The way to create a relatively high degree of controllability in moving one's fitness level from point A to point Z, is to consistently deliver a standardized workload to the human body.

This allows you to create a controllable, step-wise progression in the manner in which you increase the standardized workload over a period of time, with this as the underlying mechanism in the process by which you move your fitness level from point A -to- point Z.

The human body adapts well to….
--- standardized training stimuli

--- standardized progressions in the durations of the standardized training stimuli

--- standardized recovery periods

Standardize -Everything- Including The Recovery Periods-------
Design standardized recovery periods based on a “time course of recovery” from the standardized workouts in your training program.

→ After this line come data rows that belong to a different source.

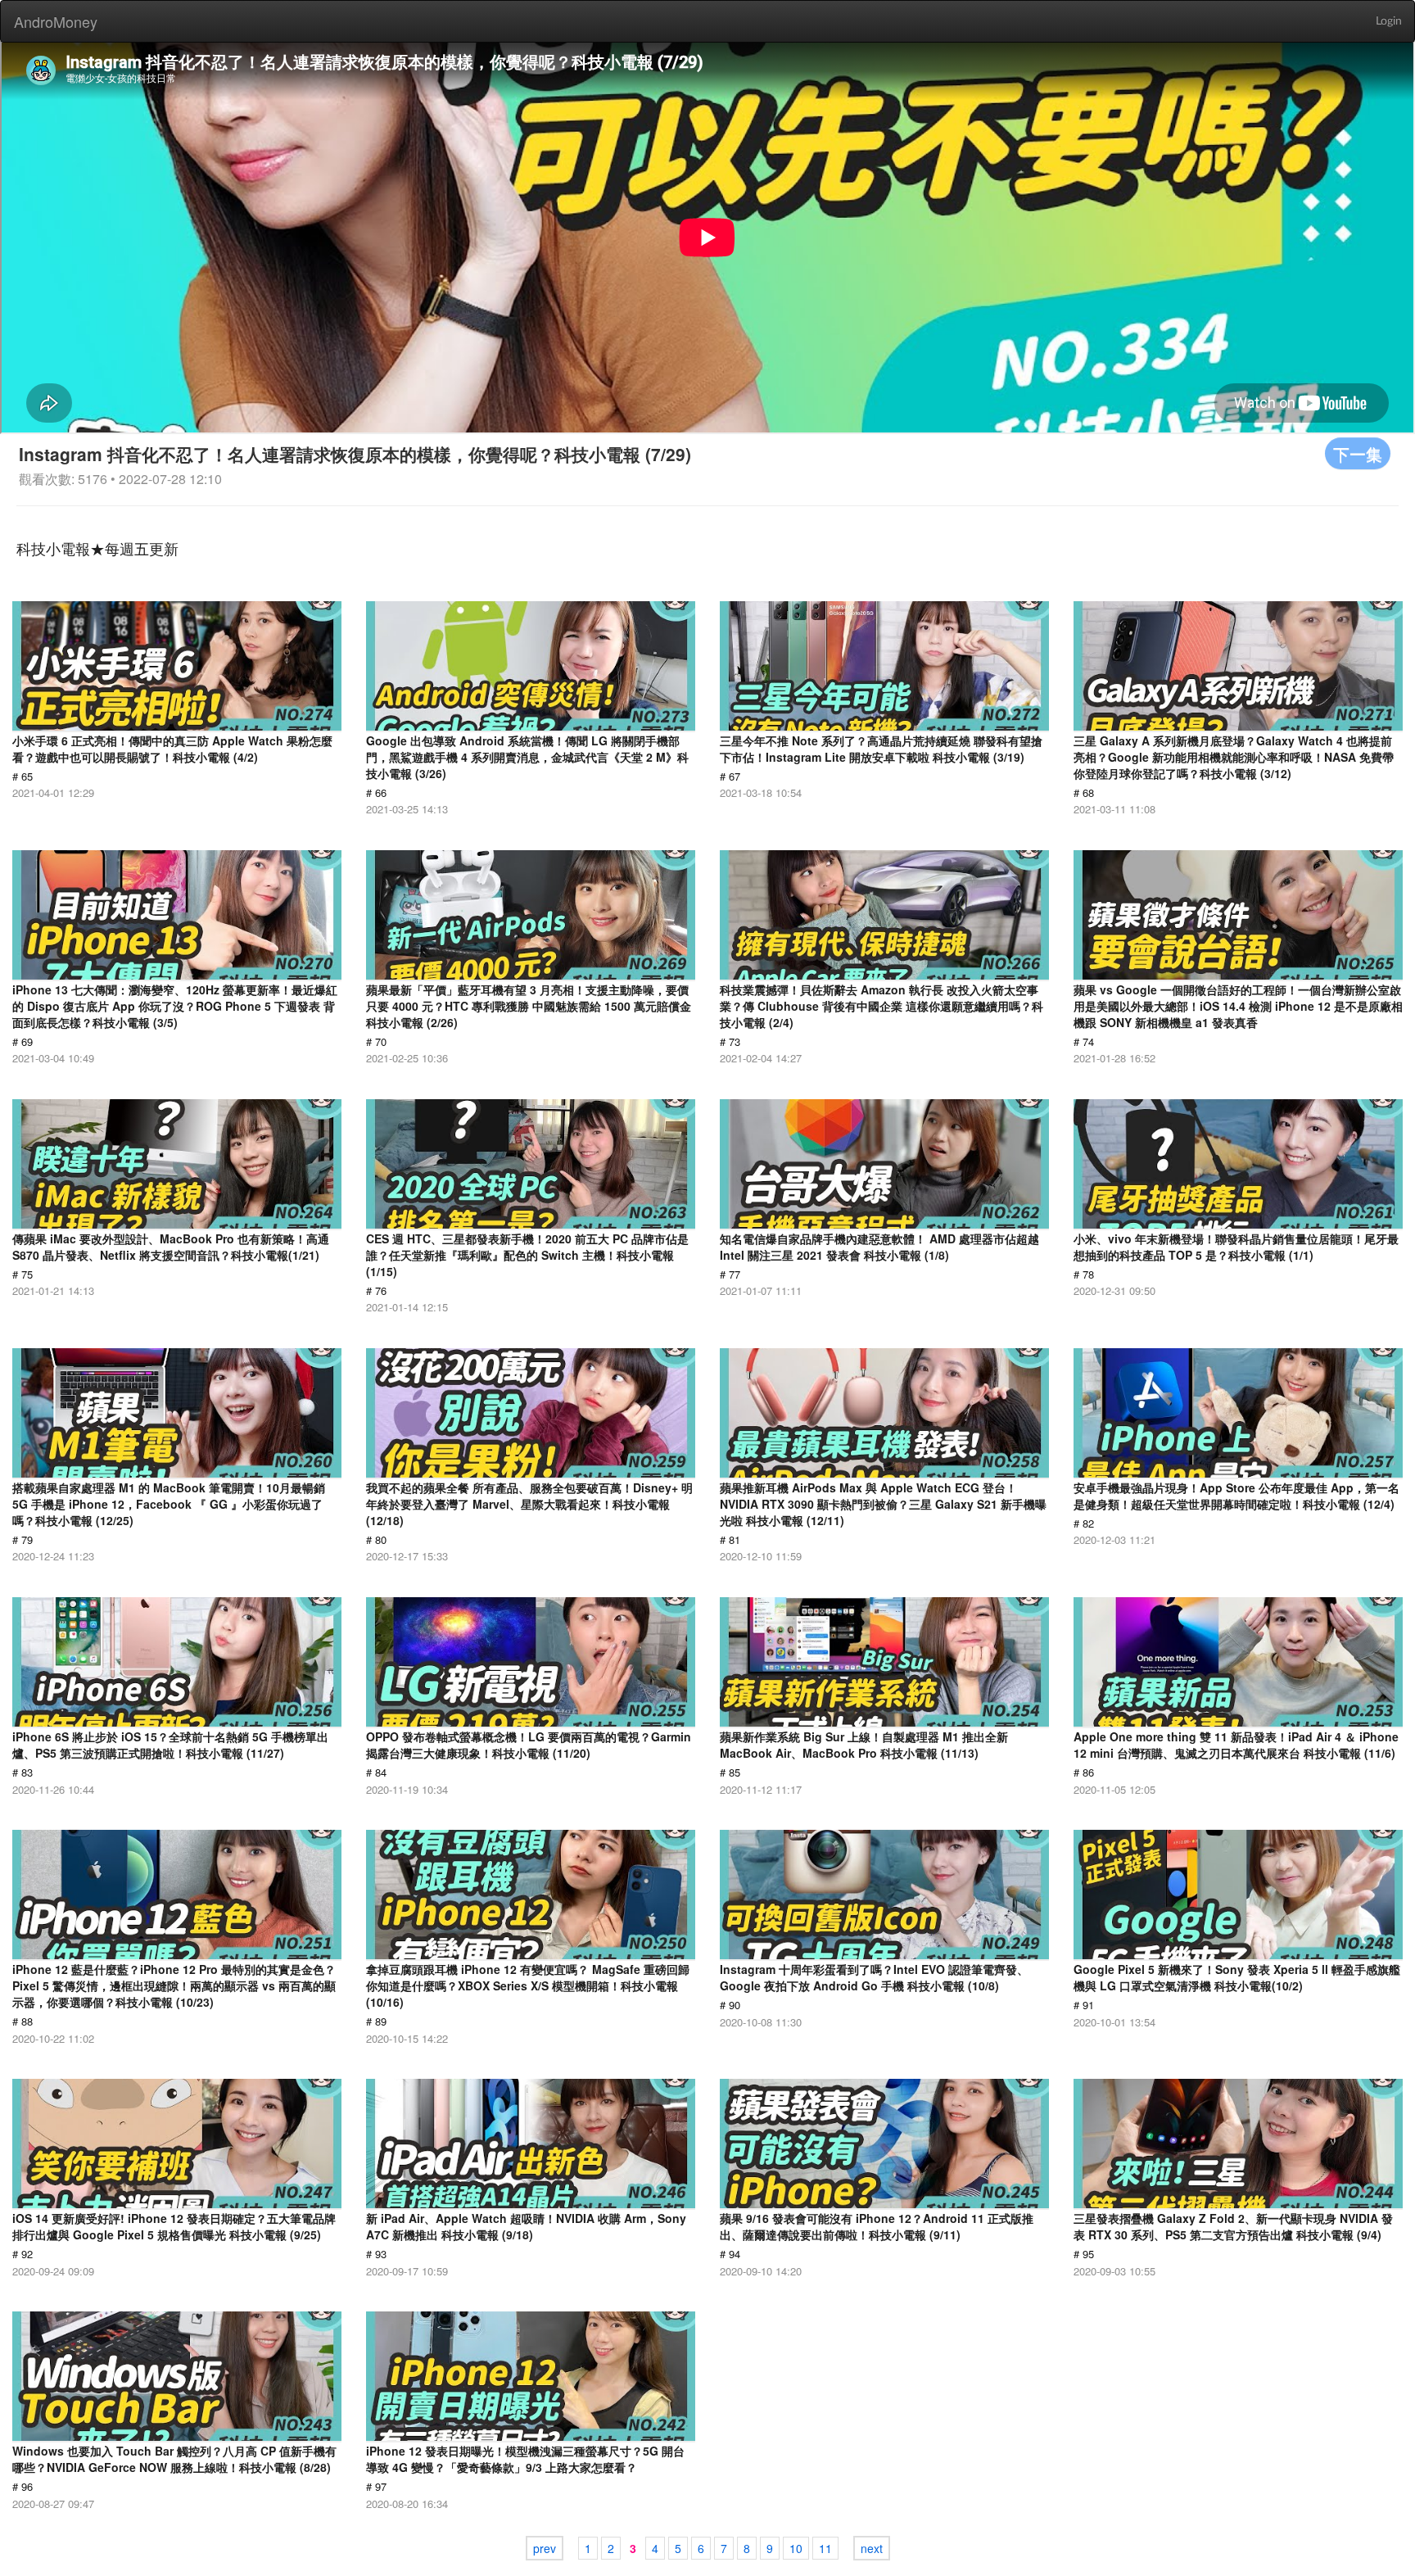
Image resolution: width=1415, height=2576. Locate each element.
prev (544, 2548)
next (872, 2548)
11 (825, 2548)
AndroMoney (55, 21)
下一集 (1357, 453)
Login (1389, 21)
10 (795, 2548)
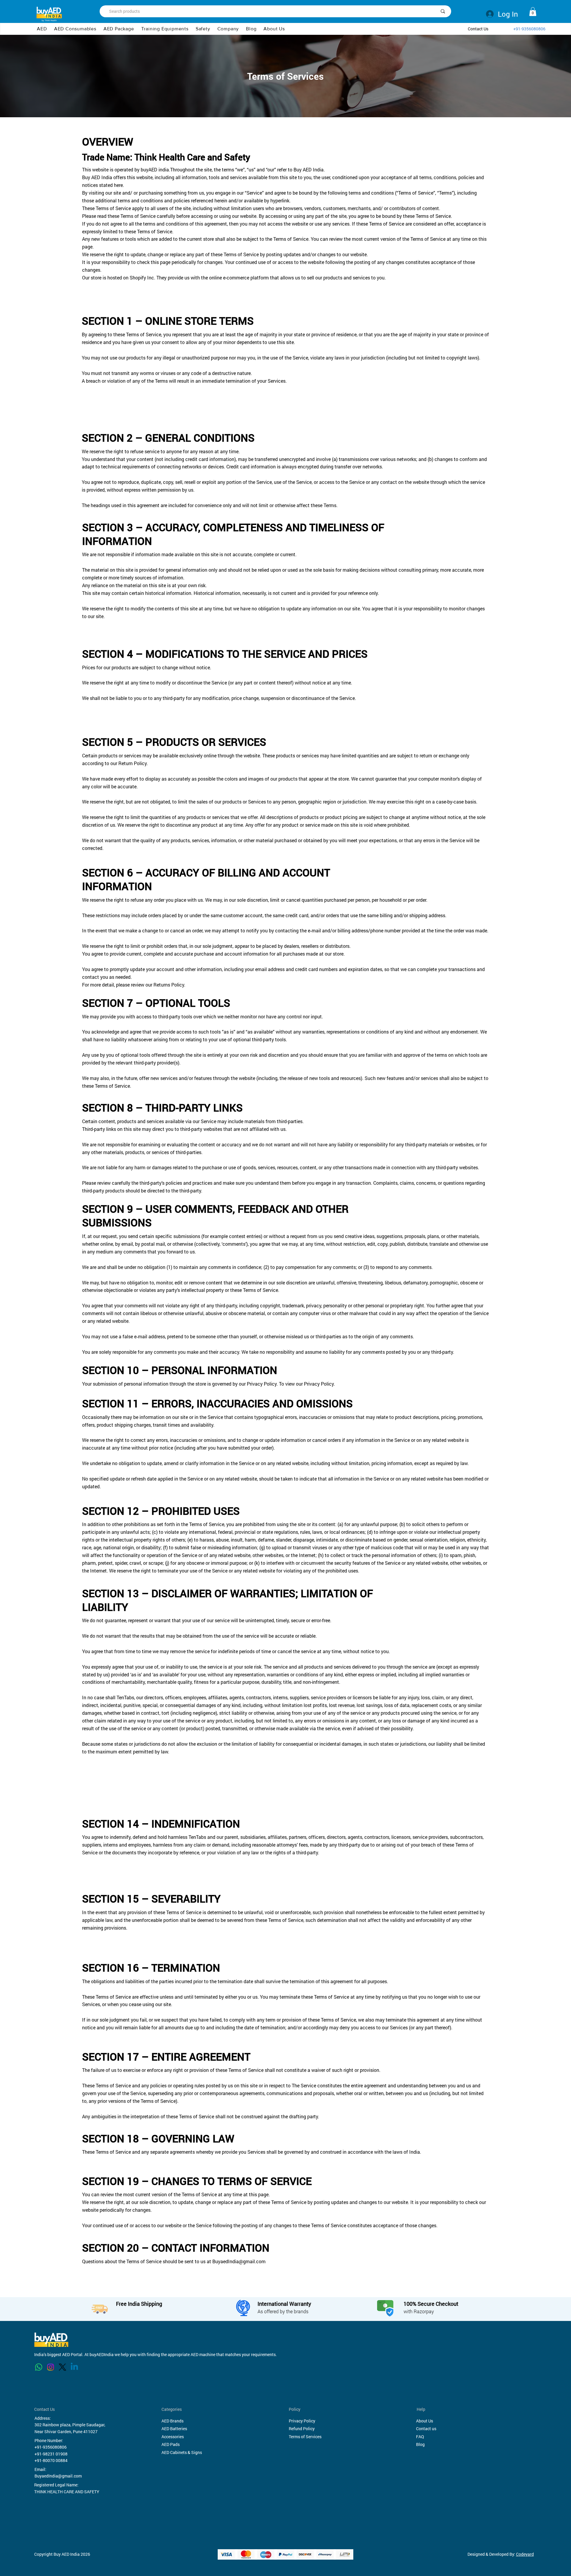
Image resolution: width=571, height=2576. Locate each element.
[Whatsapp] (38, 2367)
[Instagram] (50, 2367)
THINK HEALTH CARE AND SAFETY (66, 2491)
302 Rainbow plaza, (52, 2424)
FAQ (420, 2436)
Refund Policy (302, 2428)
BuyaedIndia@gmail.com (239, 2261)
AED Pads (170, 2444)
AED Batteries (174, 2428)
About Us (424, 2421)
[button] (228, 29)
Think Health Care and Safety (192, 157)
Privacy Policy (302, 2421)
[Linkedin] (74, 2367)
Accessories (172, 2436)
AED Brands (172, 2421)
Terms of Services (305, 2436)
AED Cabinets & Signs (181, 2452)
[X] (62, 2367)
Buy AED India (309, 169)
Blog (420, 2444)
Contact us (426, 2428)
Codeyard (525, 2554)
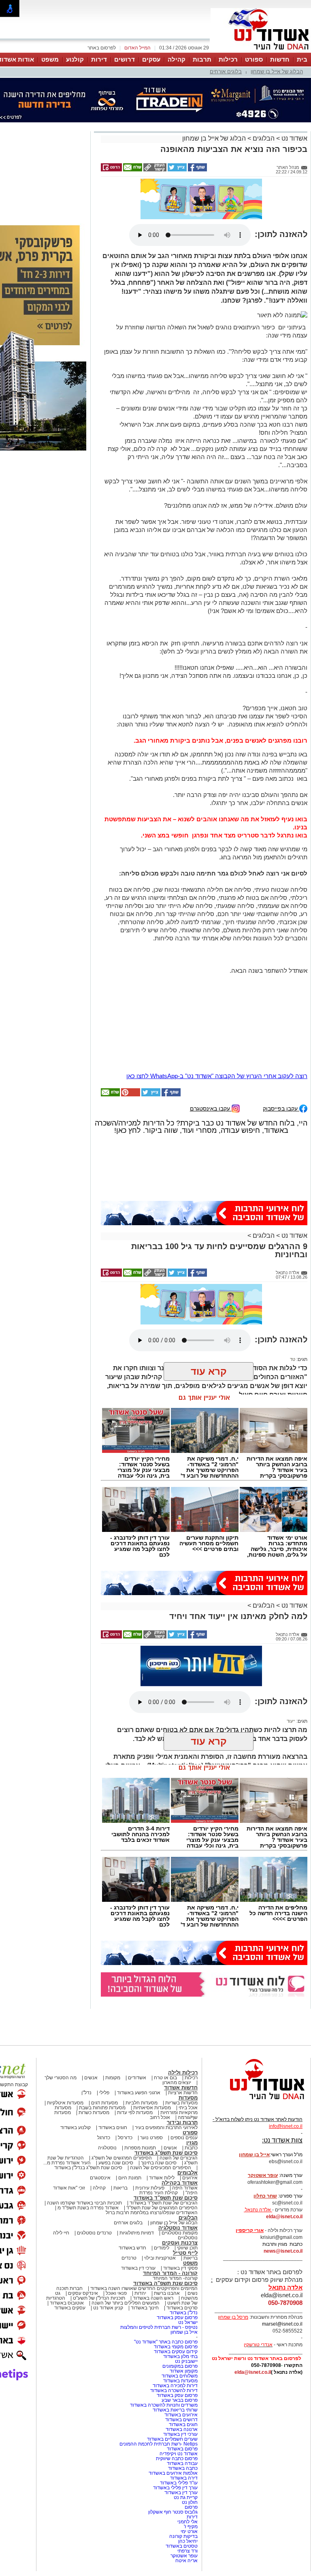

The standardized recovery period can be increased in duration if occasional situations require [but never reduced].

Having recovery time periods programmed into the training schedule facilitates figuring out temporary anomalies in recovery and reduces the guess work involved with trying to decide whether or not to train on a given day.

A Training program consistent with the physiological information available to us in this century lives around –3-- structural principles;

1. Velocity  [goal pace]

2. Durations [Duration of each repetition (ie. intervals)]

3. Progressions [progress over time to where the entire race distance can be covered using only [1] repetition]

--- Workouts are run in a manner where the race distance is covered in a cumulative total of shorter repetitions [ie. intervals], with each repetition run in selected Durations. The ultimate objective is to make Progressions over time, to where the entire race distance can be covered [in a workout or race] using only [1] repetition.

--- This type of progression oriented process is consistent with how the process of stimulating gene transcription works inside the cells of the human body. It provides one with a common sense, relatively controllable manner of following a stepwise progression of standardized increments of escalating the workload until one reaches the goal time for the race distance.